---------- Extracted material ----------
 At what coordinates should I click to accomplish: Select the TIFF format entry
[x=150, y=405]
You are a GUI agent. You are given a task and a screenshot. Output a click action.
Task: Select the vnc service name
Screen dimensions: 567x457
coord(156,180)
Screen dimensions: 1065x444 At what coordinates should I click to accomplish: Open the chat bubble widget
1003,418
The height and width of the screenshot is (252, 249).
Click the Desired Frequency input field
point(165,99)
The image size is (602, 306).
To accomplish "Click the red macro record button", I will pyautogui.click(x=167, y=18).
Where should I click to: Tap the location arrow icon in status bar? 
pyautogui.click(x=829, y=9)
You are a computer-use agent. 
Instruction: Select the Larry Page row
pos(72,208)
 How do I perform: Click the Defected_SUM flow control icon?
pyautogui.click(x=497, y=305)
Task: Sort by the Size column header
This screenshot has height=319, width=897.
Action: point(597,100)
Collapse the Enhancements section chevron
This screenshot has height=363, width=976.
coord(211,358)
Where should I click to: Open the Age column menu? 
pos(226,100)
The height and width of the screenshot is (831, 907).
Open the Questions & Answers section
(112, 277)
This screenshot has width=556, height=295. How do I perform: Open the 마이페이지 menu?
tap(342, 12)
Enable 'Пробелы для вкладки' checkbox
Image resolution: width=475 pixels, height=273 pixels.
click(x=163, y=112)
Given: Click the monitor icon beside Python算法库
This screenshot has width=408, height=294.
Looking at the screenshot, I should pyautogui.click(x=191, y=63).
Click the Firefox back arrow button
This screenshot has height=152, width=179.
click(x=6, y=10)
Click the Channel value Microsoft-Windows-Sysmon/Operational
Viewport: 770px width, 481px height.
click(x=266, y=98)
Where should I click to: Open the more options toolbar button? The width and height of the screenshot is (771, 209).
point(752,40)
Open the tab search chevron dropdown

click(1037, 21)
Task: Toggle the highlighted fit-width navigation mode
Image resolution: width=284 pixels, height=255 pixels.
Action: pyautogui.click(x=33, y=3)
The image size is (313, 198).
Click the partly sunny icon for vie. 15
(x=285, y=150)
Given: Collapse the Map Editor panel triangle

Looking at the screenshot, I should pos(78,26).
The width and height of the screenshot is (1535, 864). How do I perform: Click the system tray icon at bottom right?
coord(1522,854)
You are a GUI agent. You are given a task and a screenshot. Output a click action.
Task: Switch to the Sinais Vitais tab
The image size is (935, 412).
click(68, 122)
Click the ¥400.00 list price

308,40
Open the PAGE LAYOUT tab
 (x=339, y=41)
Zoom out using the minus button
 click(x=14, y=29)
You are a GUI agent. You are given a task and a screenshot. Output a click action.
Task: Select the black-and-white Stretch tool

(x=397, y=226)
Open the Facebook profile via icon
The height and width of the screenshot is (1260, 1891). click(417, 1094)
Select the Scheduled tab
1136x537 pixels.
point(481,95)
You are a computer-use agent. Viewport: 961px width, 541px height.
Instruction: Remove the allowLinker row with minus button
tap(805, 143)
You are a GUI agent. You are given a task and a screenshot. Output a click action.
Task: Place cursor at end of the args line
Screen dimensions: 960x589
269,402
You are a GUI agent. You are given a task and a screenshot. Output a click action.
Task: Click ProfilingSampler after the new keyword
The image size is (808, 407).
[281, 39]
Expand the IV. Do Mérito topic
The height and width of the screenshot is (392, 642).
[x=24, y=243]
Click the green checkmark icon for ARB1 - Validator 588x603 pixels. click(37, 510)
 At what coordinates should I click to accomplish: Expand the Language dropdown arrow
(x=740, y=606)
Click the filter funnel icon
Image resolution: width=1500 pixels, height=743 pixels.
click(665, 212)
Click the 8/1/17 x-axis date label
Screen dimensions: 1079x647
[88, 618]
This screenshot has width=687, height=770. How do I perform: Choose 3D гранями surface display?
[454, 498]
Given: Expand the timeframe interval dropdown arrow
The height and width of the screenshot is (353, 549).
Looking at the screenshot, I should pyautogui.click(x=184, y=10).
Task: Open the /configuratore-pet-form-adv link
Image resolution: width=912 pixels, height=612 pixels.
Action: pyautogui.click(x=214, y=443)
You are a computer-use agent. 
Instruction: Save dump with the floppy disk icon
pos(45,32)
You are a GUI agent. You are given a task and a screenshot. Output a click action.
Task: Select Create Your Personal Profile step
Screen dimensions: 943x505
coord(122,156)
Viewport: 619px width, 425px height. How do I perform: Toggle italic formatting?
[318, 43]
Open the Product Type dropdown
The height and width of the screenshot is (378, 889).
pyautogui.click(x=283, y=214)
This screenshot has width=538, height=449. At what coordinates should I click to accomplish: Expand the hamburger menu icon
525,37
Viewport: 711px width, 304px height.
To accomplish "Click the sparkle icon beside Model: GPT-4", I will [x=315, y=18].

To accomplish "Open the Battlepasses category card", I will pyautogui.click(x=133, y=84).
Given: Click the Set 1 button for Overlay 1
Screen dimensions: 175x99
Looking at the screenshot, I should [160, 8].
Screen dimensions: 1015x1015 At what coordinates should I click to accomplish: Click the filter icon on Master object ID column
----------
▶ _Short task_
Write out the lines from the first one up to and including the line with "point(165,99)", keeping every character unchanged.

▶ _Expected answer_
 At what coordinates should I click to accomplish: Select the TIFF format entry
[x=150, y=405]
You are a GUI agent. You are given a task and a screenshot. Output a click action.
Task: Select the vnc service name
Screen dimensions: 567x457
coord(156,180)
Screen dimensions: 1065x444 At what coordinates should I click to accomplish: Open the chat bubble widget
1003,418
The height and width of the screenshot is (252, 249).
Click the Desired Frequency input field
point(165,99)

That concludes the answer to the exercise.